- How to complete this task:
Whenever the word "CEIMC" appears in a line of the listing, copy that line.

- Input records:

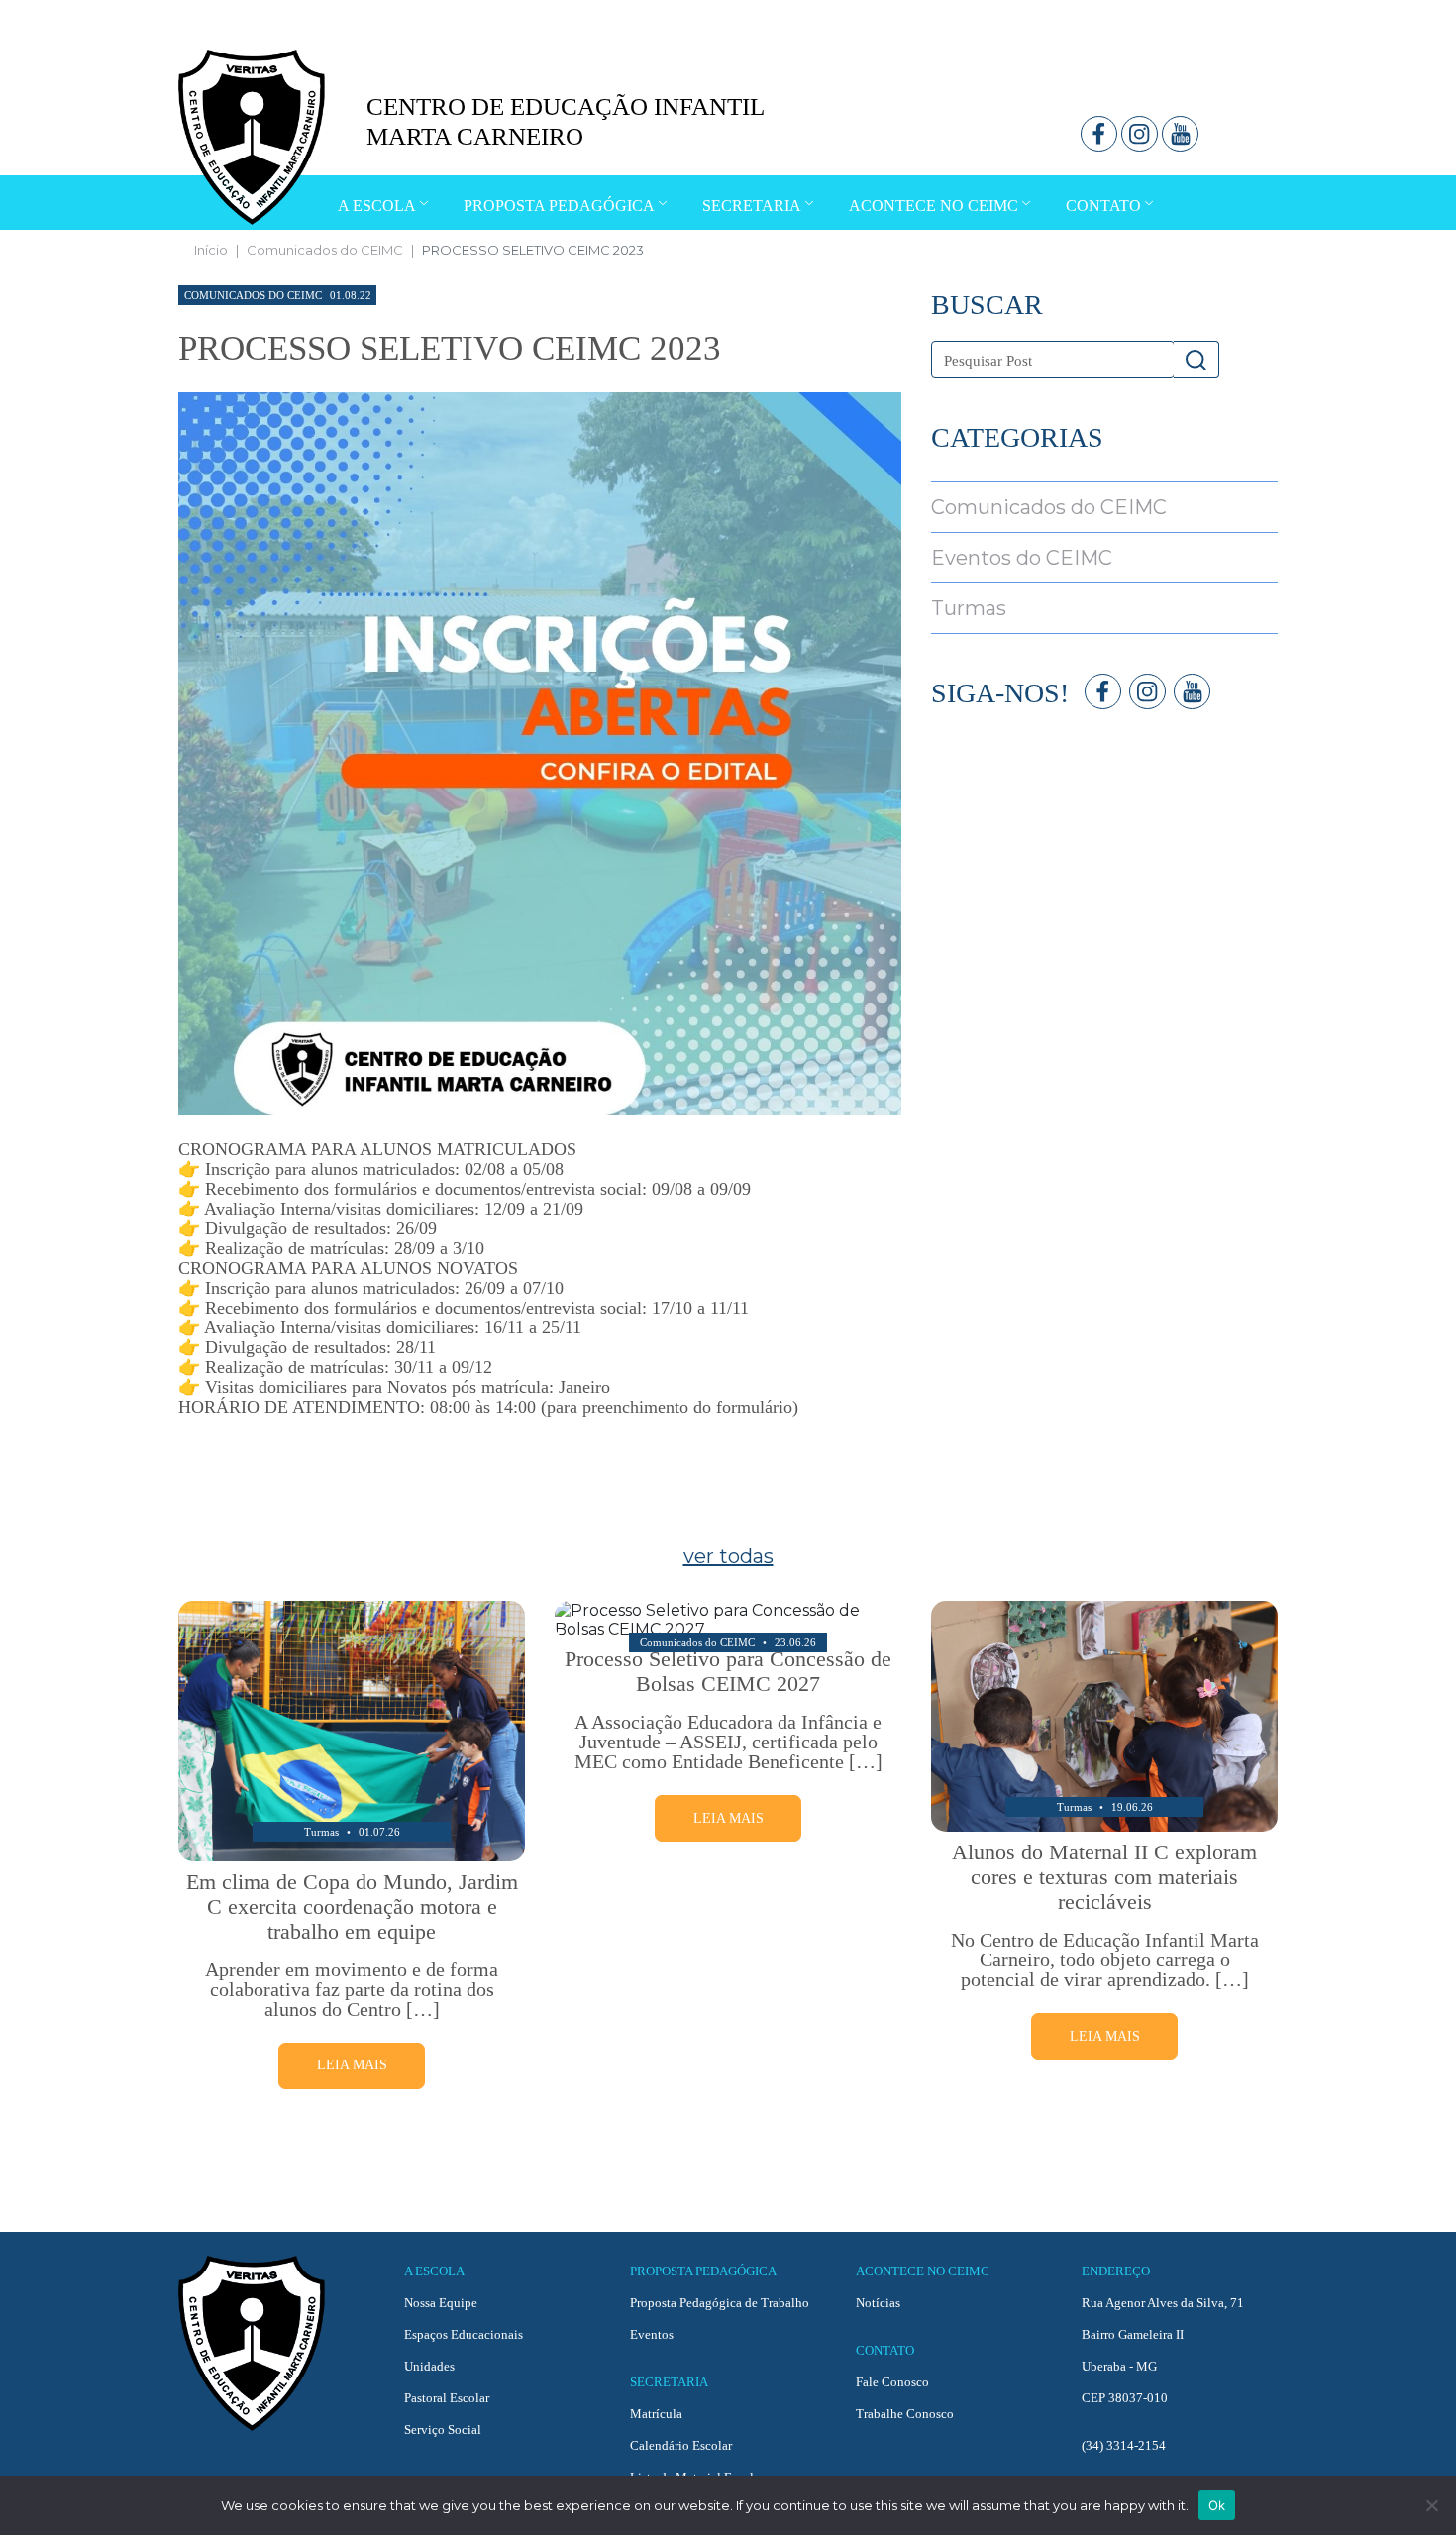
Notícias (878, 2302)
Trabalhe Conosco (905, 2413)
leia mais (352, 2065)
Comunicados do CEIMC (325, 250)
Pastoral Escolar (446, 2397)
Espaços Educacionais (463, 2334)
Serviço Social (442, 2429)
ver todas (728, 1556)
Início (211, 250)
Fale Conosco (892, 2382)
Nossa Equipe (440, 2302)
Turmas (968, 608)
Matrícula (656, 2413)
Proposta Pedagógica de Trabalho (719, 2302)
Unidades (429, 2366)
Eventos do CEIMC (1021, 558)
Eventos (652, 2334)
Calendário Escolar (681, 2445)
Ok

- Output of the exercise:
Comunicados do CEIMC (325, 250)
Eventos do CEIMC (1021, 558)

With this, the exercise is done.